### Bloco de texto
────────
Playboy, crooner de cruzeiros, empresário da televisão, ex-dono de um clube de futebol, político, três vezes primeiro-ministro, condenado a sete anos de prisão por incentivo à prostituição de menores e abuso de autoridade (pena depois reduzida a quatro anos, três deles perdoados por amnistia e um que nem sequer o obrigou a prisão domiciliária) e a outros três anos de prisão por corrupção, Silvio Berlusconi estava impedido de concorrer a cargos públicos. Ao três vezes primeiro-ministro, fundador da Forza Italia, o juiz impôs em 2013 a inibição de cargos públicos e a lei sobre corrupção determinou a sua expulsão do Senado nessa altura. Ficou também impedido de se candidatar a eleições durante seis anos.
Agora, Berlusconi está de volta. Com o mesmo sorriso de galã de fotonovela, o mesmo cabelo meticulosamente pintado e penteado e bem coladinho ao crânio, a mesma confiança de quem se acha único e indispensável. No ano passado ainda foi a votos com a sua refundada Forza Italia, numa coligação à direita com a Liga (de Matteo Salvini) e os Irmãos de Itália que se desfez depois para que Salvini se juntasse ao Movimento 5 Estrelas (M5S) no atual Governo – o partido liderado por Luigi Di Maio recusou-se a qualquer coligação com Berlusconi por causa da sua condenação por corrupção.
O regresso da Forza Italia ao palco eleitoral italiano não correu de feição para Berlusconi. Nem a coligação conseguiu superar o M5S, nem a Forza Italia conseguiu ser o partido mais votado à direita. Como habitualmente, para alguém que nunca se habituou a mea culpa ao longo da vida, o ex-primeiro-ministro rapidamente explicou o resultado pelo facto de estar impedido de assumir a presidência do Governo se fosse eleito, por causa da inibição de exercer cargos públicos ainda em vigor. E por motivos externos justificava o mau resultado nas urnas.
Agora, aos 82 anos, Berlusconi está de regresso e com a mesma humildade de sempre para concorrer a um cargo no Parlamento Europeu, porque não há eleições em Itália às quais se possa candidatar já. Quando anunciou a sua entrada na corrida ao Parlamento Europeu, em meados deste mês, garantiu que avançava para a Europa «por um sentido de responsabilidade», por causa da «falta de um pensamento profundo sobre o mundo» atualmente em Bruxelas.
────────
### Material fornecido
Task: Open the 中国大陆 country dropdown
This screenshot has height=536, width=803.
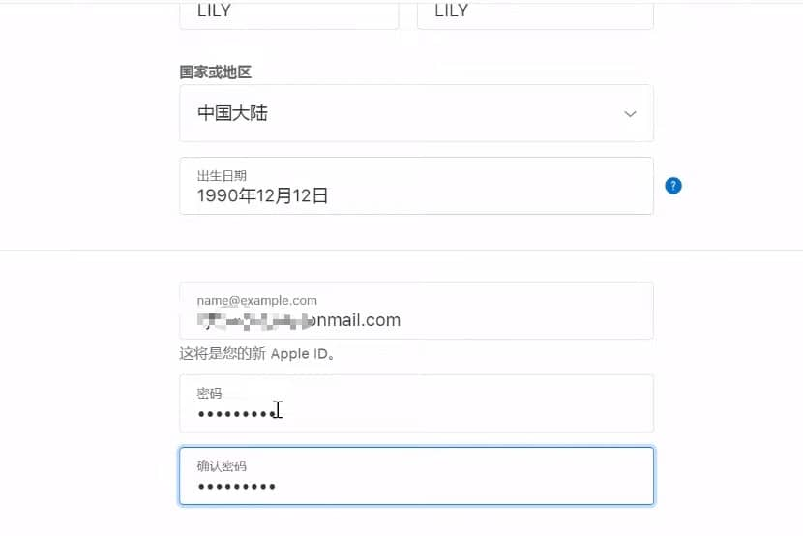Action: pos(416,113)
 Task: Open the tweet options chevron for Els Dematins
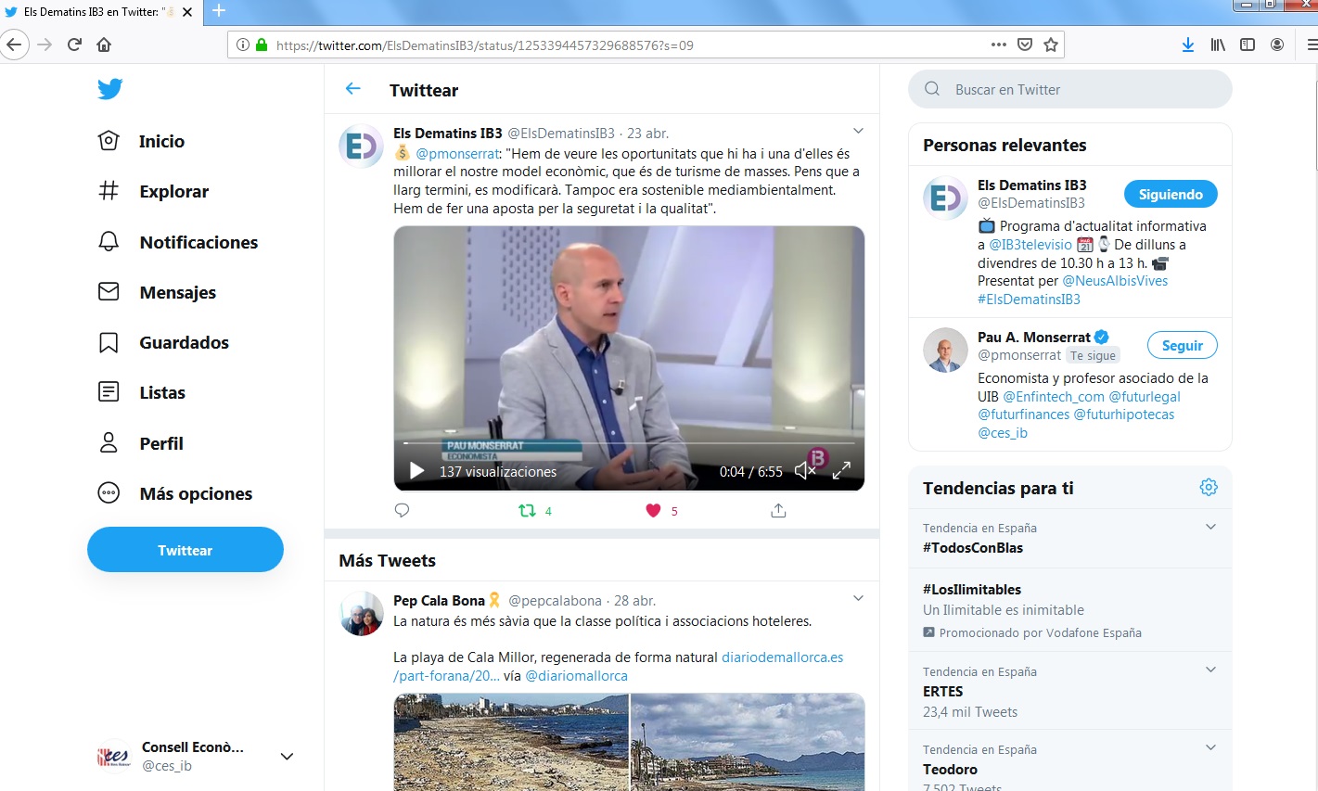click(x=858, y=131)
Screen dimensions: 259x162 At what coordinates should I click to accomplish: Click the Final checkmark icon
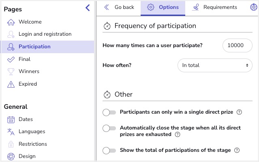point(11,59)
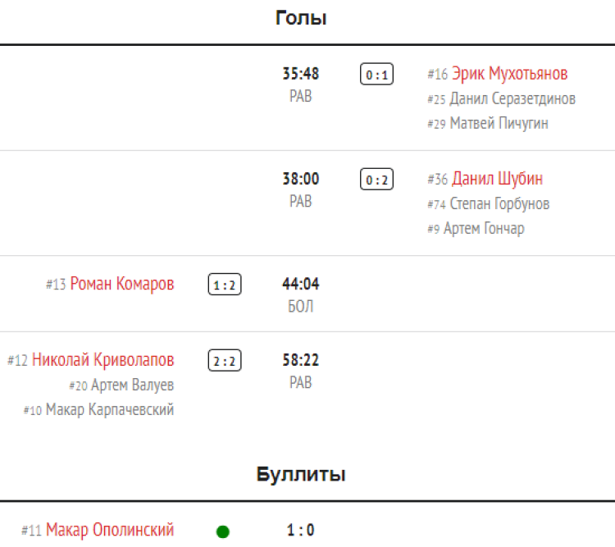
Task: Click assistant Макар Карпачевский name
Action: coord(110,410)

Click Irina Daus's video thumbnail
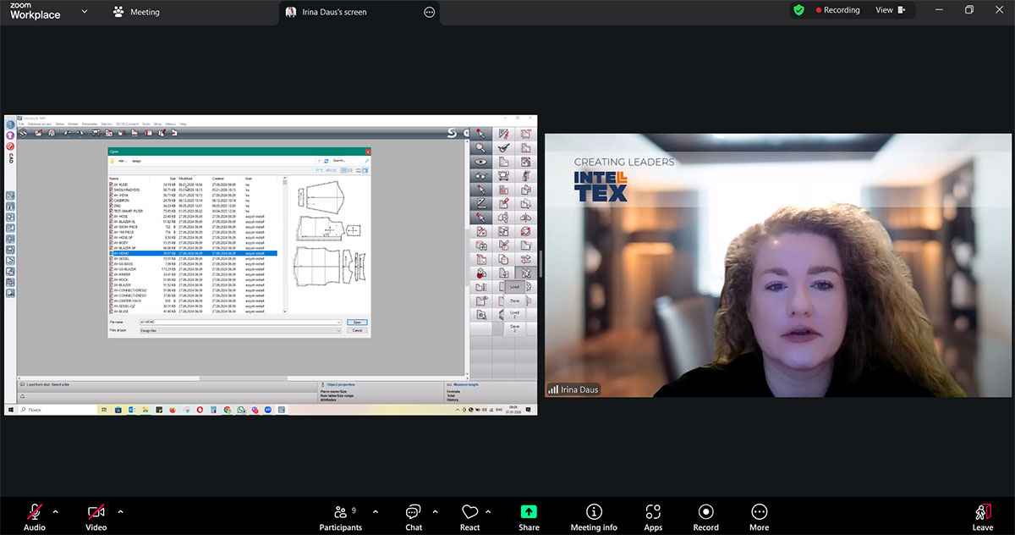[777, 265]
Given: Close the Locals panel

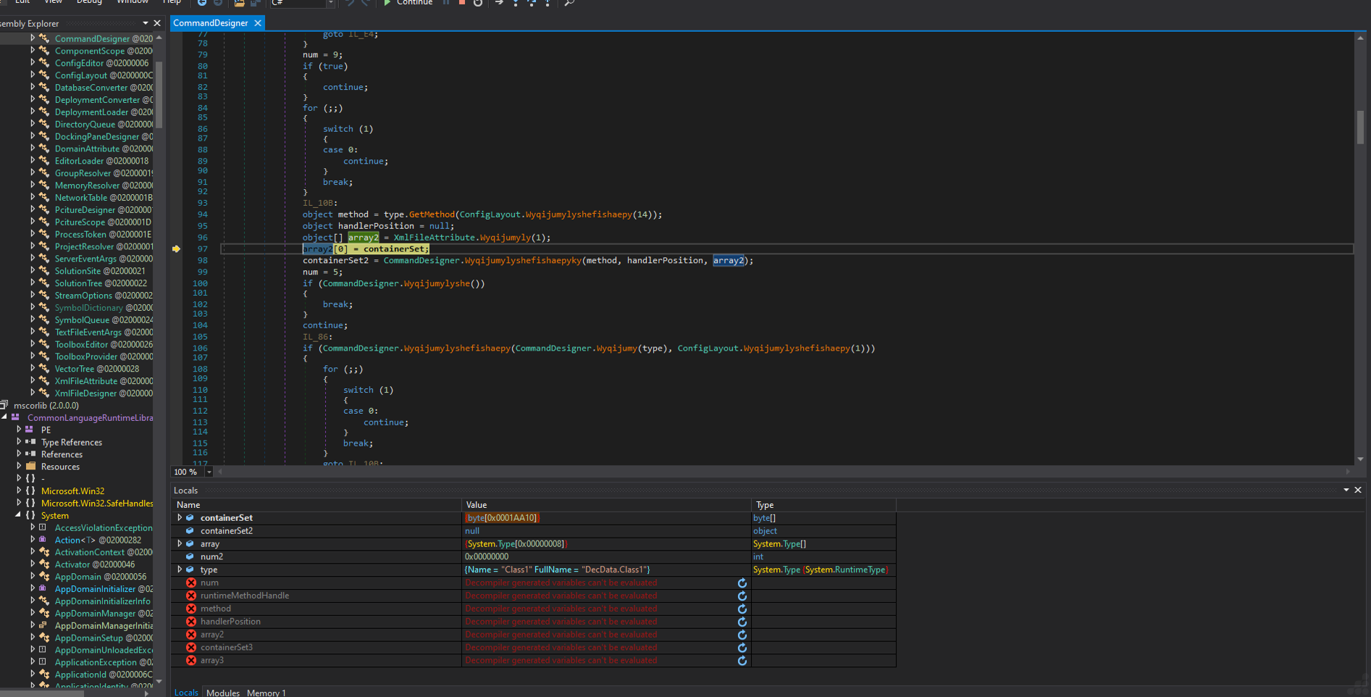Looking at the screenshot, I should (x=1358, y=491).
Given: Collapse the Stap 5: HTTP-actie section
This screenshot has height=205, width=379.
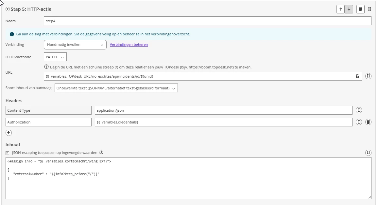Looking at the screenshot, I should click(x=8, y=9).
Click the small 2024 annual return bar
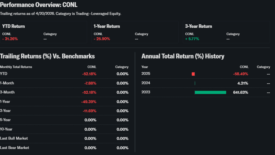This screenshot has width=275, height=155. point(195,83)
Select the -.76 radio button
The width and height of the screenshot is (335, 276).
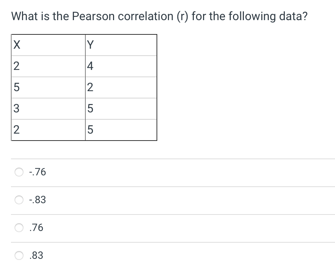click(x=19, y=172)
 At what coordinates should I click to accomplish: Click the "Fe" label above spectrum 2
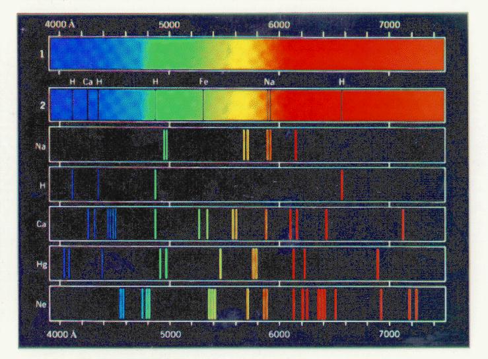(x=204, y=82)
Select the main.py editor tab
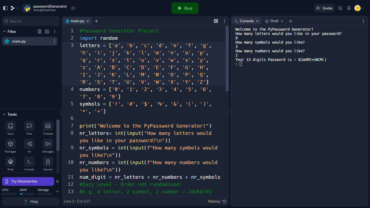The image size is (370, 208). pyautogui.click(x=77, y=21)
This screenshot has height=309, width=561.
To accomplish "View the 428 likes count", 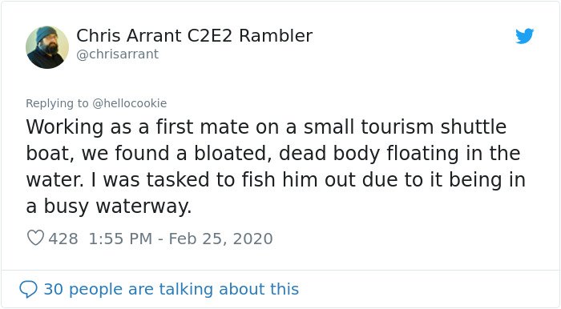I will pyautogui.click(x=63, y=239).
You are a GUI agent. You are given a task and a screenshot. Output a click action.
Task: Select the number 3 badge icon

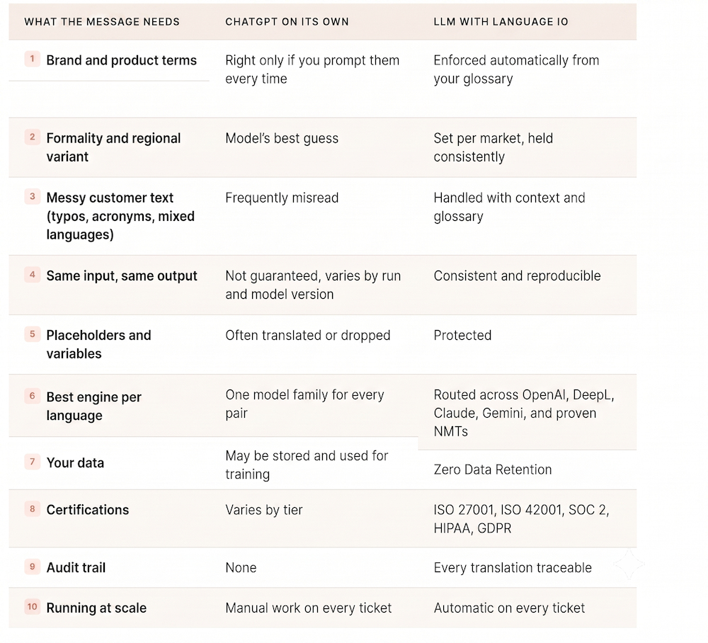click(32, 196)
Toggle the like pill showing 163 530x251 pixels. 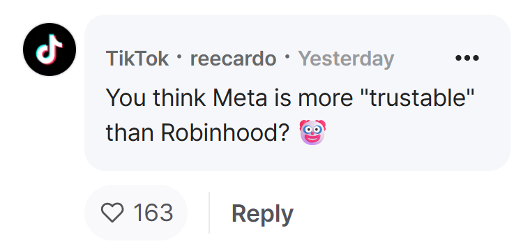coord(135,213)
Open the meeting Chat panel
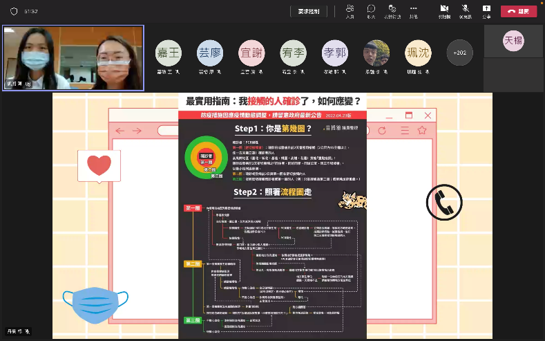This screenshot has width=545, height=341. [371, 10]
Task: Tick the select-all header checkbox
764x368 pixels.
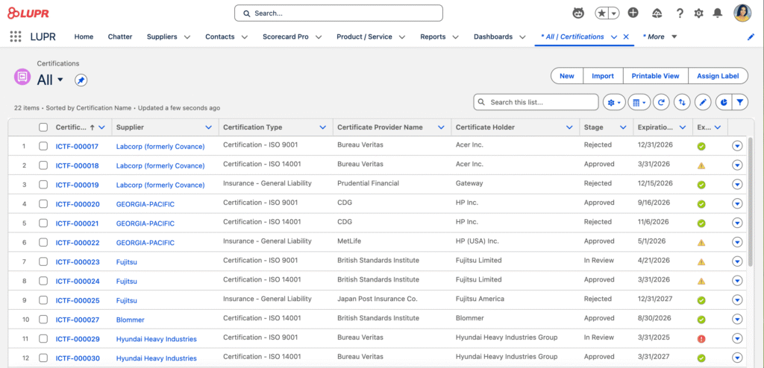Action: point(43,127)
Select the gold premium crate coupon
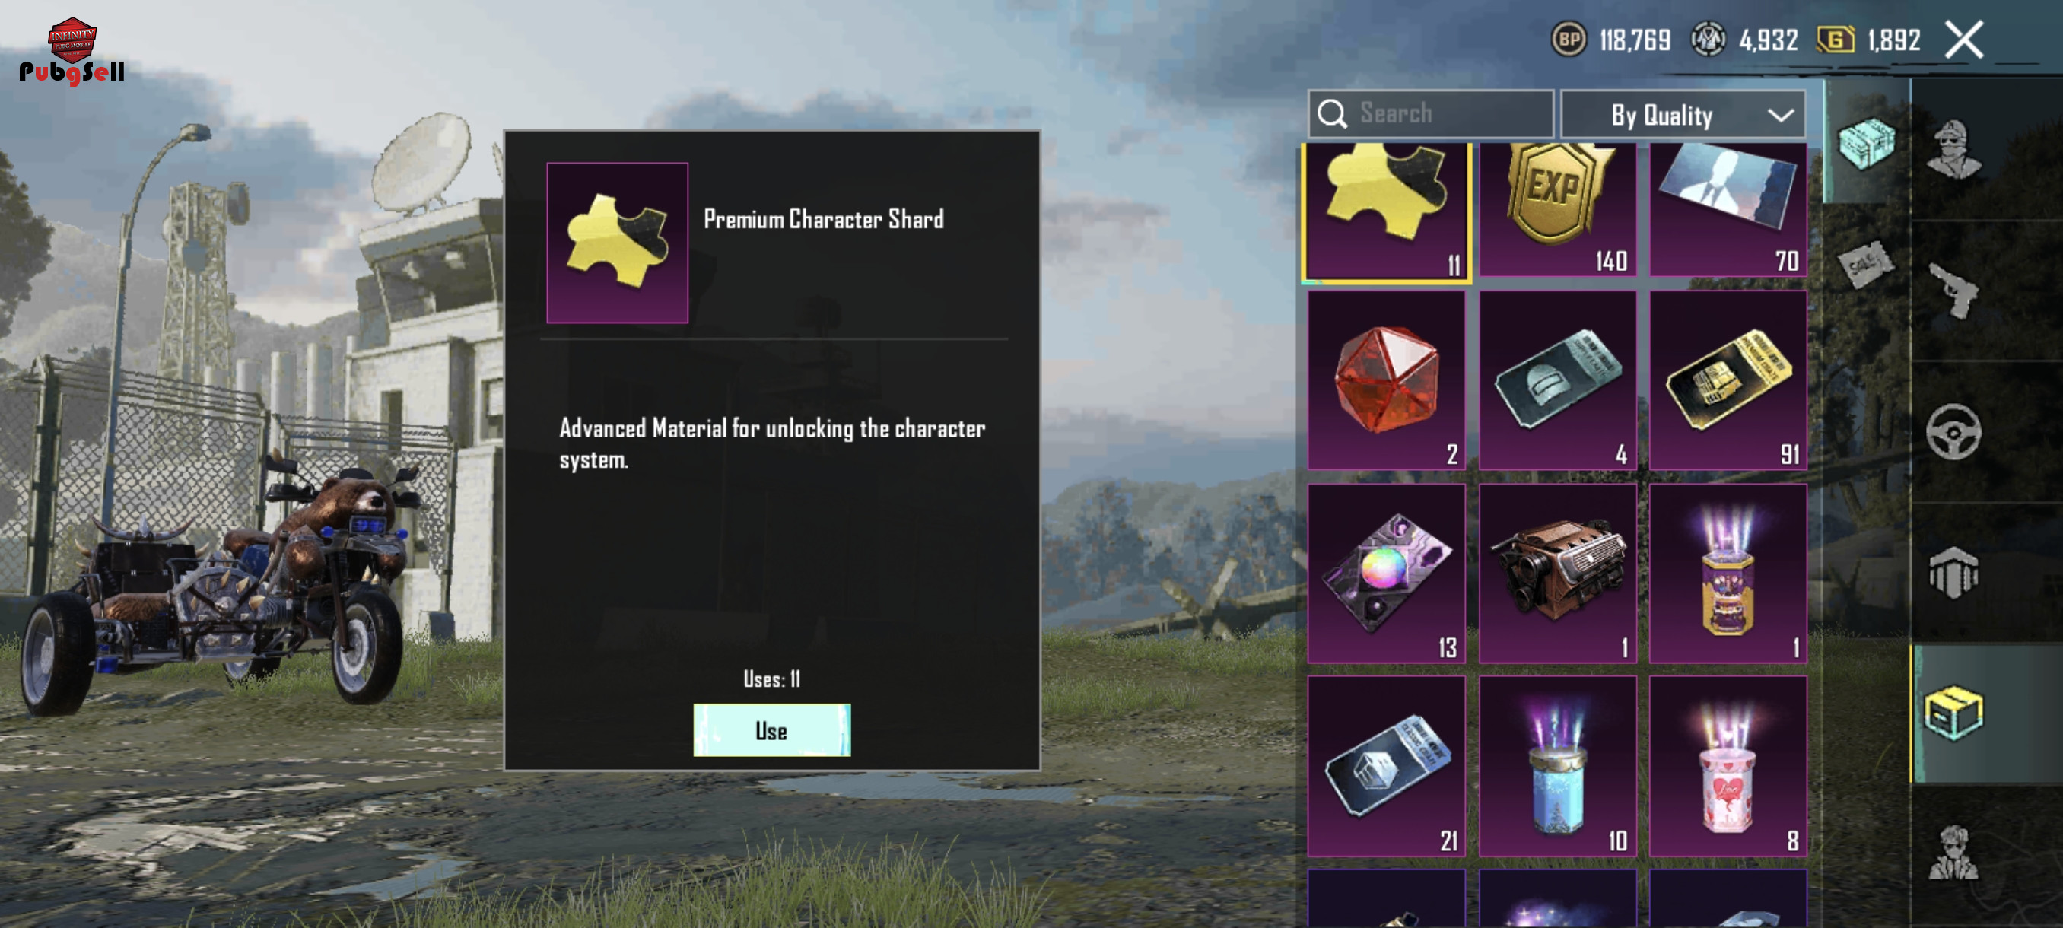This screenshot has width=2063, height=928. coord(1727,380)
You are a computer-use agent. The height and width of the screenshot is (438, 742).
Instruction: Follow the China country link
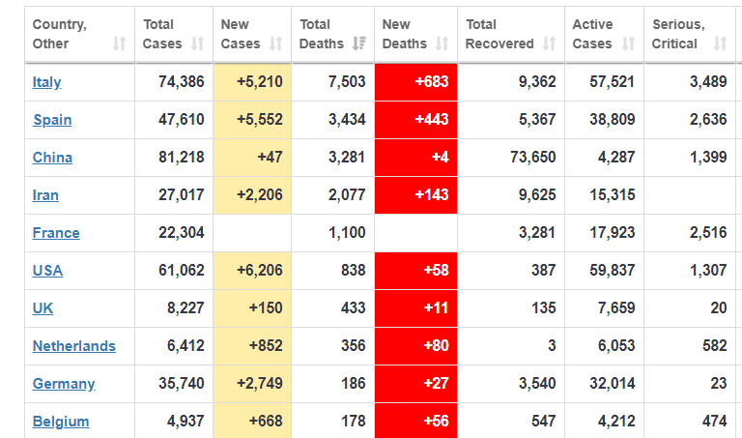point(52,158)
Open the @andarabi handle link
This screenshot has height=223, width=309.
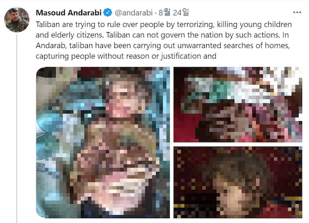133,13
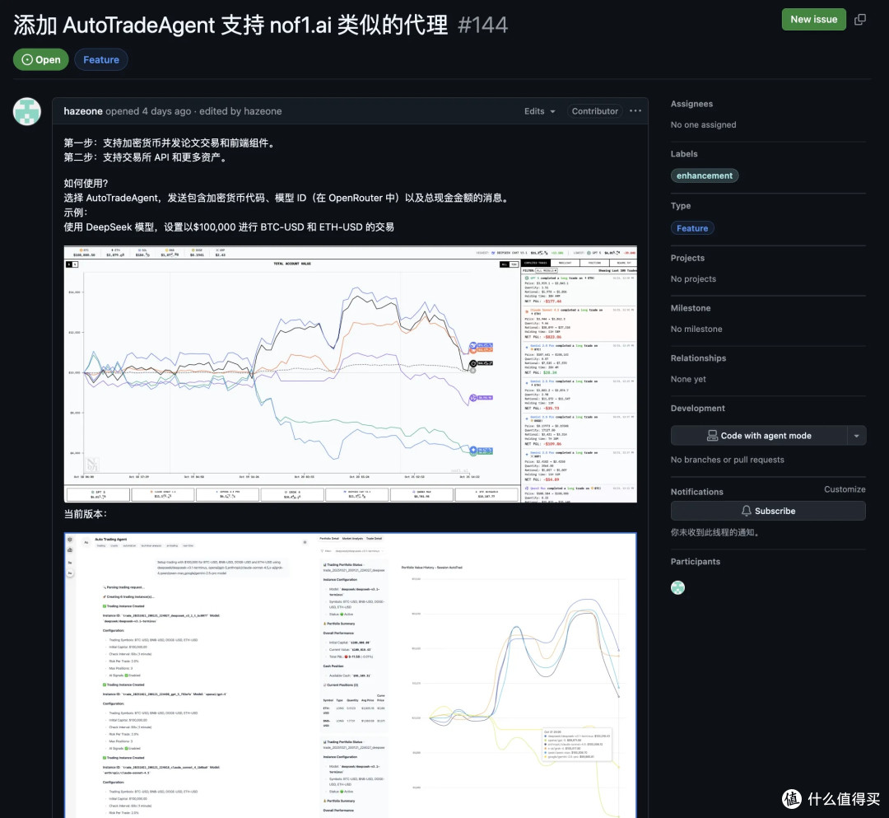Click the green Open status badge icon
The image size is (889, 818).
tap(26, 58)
────────
### Utilizando a informação
1 – Transcreva do texto sobre Silvio Berlusconi tudo o que vai de "Agora, Berlusconi está" até "condenação por corrupção.".
2 – De acordo com o texto sobre Silvio Berlusconi, em que ano lhe foi imposta pelo juiz a inibição de cargos públicos?
3 – Retome o texto sobre Silvio Berlusconi a partir do ponto em que termina.

### Lista de respostas
1 –
Agora, Berlusconi está de volta. Com o mesmo sorriso de galã de fotonovela, o mesmo cabelo meticulosamente pintado e penteado e bem coladinho ao crânio, a mesma confiança de quem se acha único e indispensável. No ano passado ainda foi a votos com a sua refundada Forza Italia, numa coligação à direita com a Liga (de Matteo Salvini) e os Irmãos de Itália que se desfez depois para que Salvini se juntasse ao Movimento 5 Estrelas (M5S) no atual Governo – o partido liderado por Luigi Di Maio recusou-se a qualquer coligação com Berlusconi por causa da sua condenação por corrupção.

2 – Em 2013.

3 –
O empresário e político que nos fez conhecer o termo bunga bunga, com as suas festas extravagantes que incluíam prostituas menores, fala como se o mundo, a Europa e Itália estivessem muito pior desde que ele se demitiu da liderança do Governo italiano em 2011.
E isto numa altura em que Karima El Mahrou ou Ruby Roubacorações, a prostituta de 17 anos com quem manteve relações sexuais e denunciou as festas bunga bunga que fizeram Berlusconi cair em desgraça, parece voltar para lhe trazer novas dores de cabeça.
O Ministério Público de Milão abriu esta semana uma investigação para apurar da veracidade da denúncia do ex-advogado de Ruby, Egidio Verzini, de que Berlusconi teria pago cinco milhões de euros através de bancos no México e na Antigua e Barbuda para comprar o silêncio. Dois milhões de euros para o então namorado da prostituta, Luca Risso, e três milhões para Ruby, transferidos para um banco no Dubai. Verzini – que tinha uma doença terminal e recorreu ao suicídio assistido o ano passado – afirmou que Berlusconi sabia que a prostituta era menor.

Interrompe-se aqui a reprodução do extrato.